For standalone installs, remove only the old standalone binary path you confirmed is no longer the desired one. On Windows, check %LOCALAPPDATA%\Programs\OpenAI\Codex\bin before deleting ad-hoc copies elsewhere.

What success looks like

You should see one intended codex path, and codex --version should report the updated CLI after a fresh terminal launch.

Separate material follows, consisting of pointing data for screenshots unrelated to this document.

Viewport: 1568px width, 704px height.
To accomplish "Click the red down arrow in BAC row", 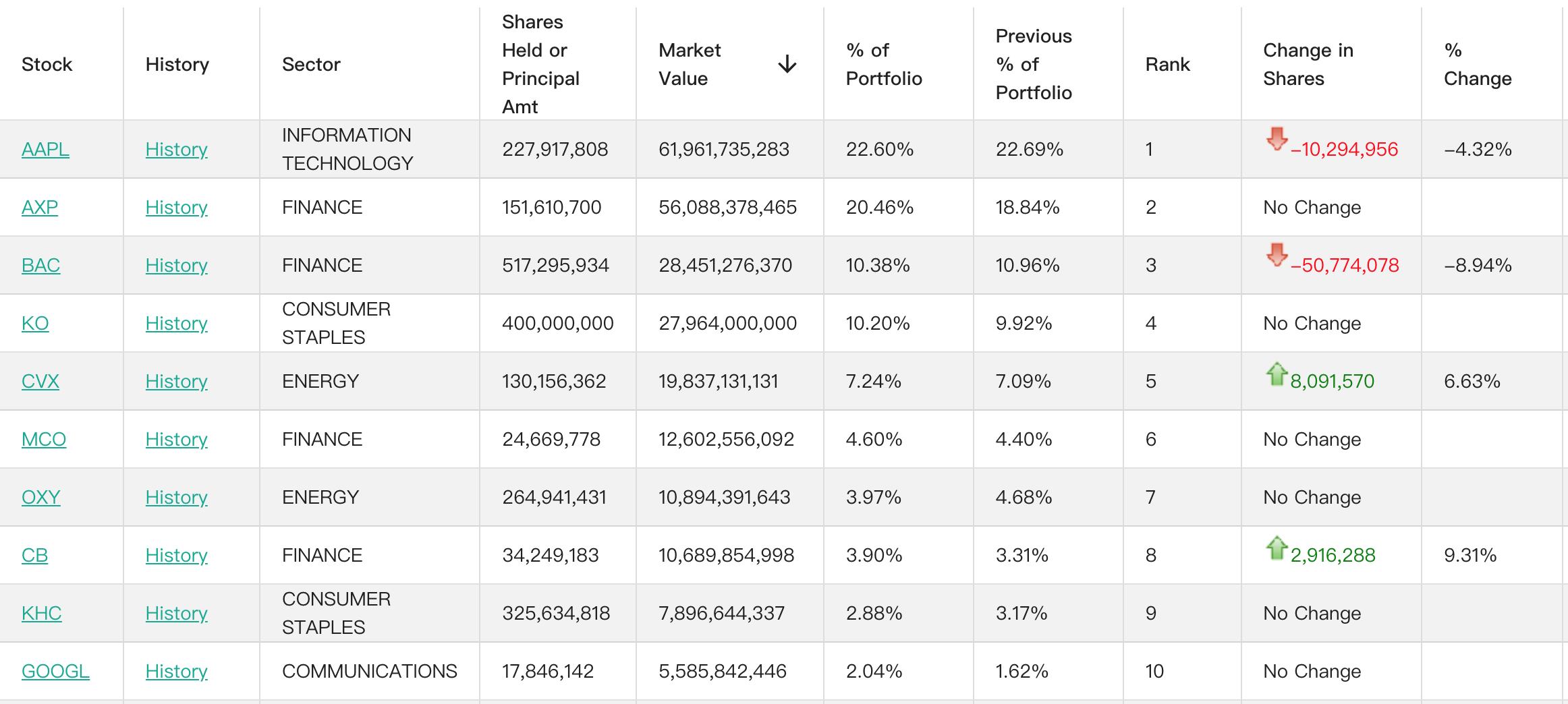I will (x=1277, y=255).
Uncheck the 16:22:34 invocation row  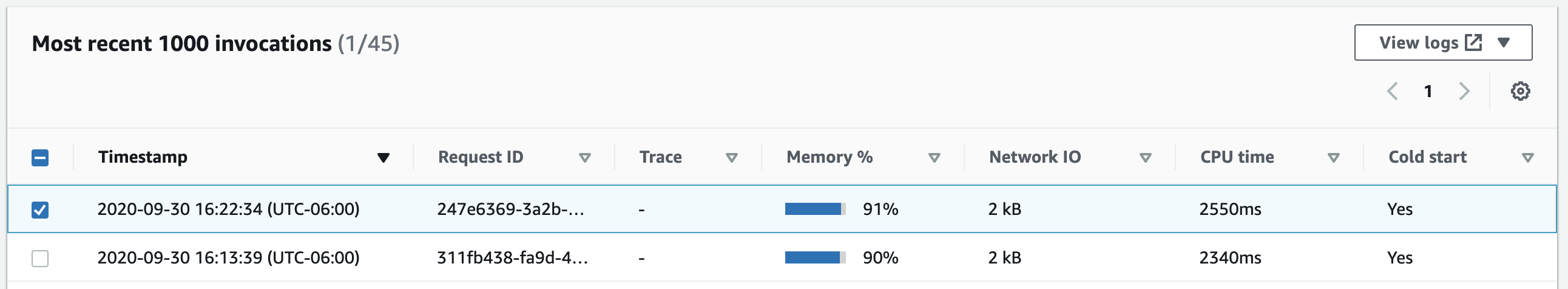coord(40,210)
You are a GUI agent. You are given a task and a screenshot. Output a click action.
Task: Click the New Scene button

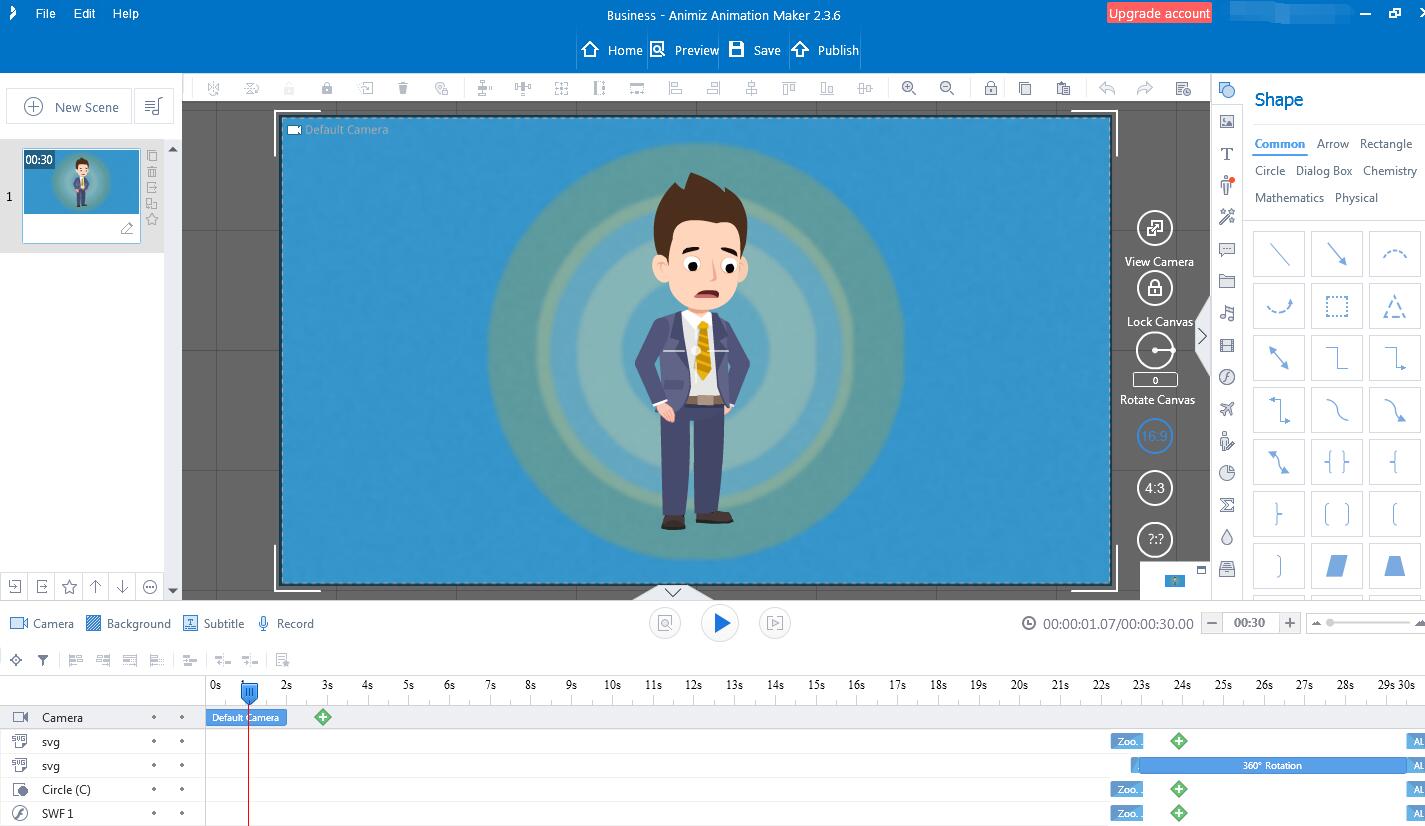pyautogui.click(x=73, y=107)
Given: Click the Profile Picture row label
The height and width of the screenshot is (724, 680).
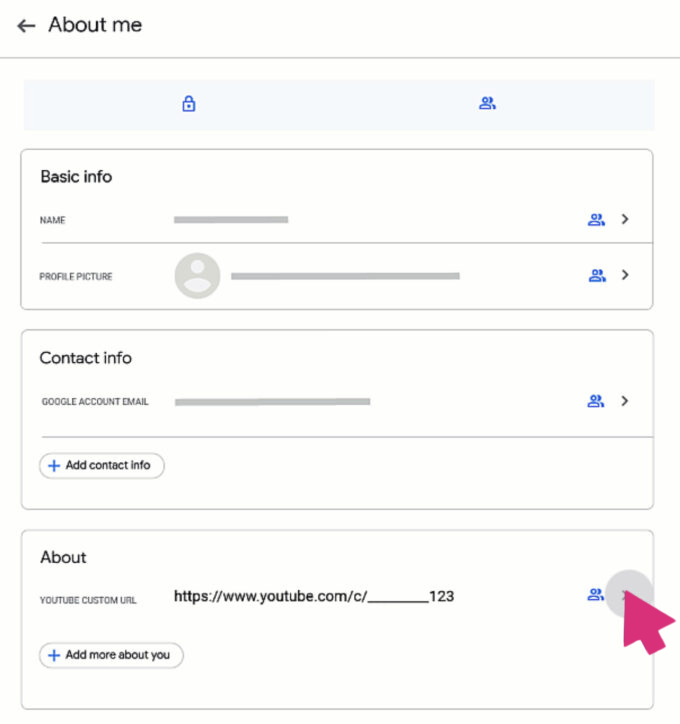Looking at the screenshot, I should pyautogui.click(x=76, y=276).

Common failure patterns and fixes

SymptomLikely causeFix
codex update says it cannot detect the install methodUpdater cannot map the current install channelRerun the standalone installer or the same package manager you originally used
codex update command is missingOlder CLI releaseUpdate through the original install channel, then use codex update for future updates
codex --version is old after a successful updatePATH precedence or shell cacheRun which -a codex / Get-Command codex -All, open a fresh terminal, then remove stale copies
npx -y @openai/codex@latest --version is newer than codex --versionnpm package is current, but PATH points elsewhereFix PATH order or remove the stale global binary
Native Windows workflow is unstableWindows sandbox or local policy issueUse the native Windows sandbox by default, then switch to WSL2 if your workflow or policy needs Linux-native behavior
VS Code or Cursor extension feels outdatedExtension version lagUpdate the extension manually and restart the editor
How to update the VS Code extension
  1. Open the Extensions sidebar in VS Code
  2. Search for "OpenAI Codex"
  3. Click Update
  4. Fully restart VS Code
  5. Sign back into Codex from the sidebar

Key takeaways

For update codex cli, the current first command is:

codex update

If that does not resolve the issue, do not guess. Locate the binary, confirm the install channel, open a fresh shell, and remove only the stale path you can prove is being launched.

Future upgrades stay predictable when each machine uses one Codex install channel and treats codex update as the normal update path.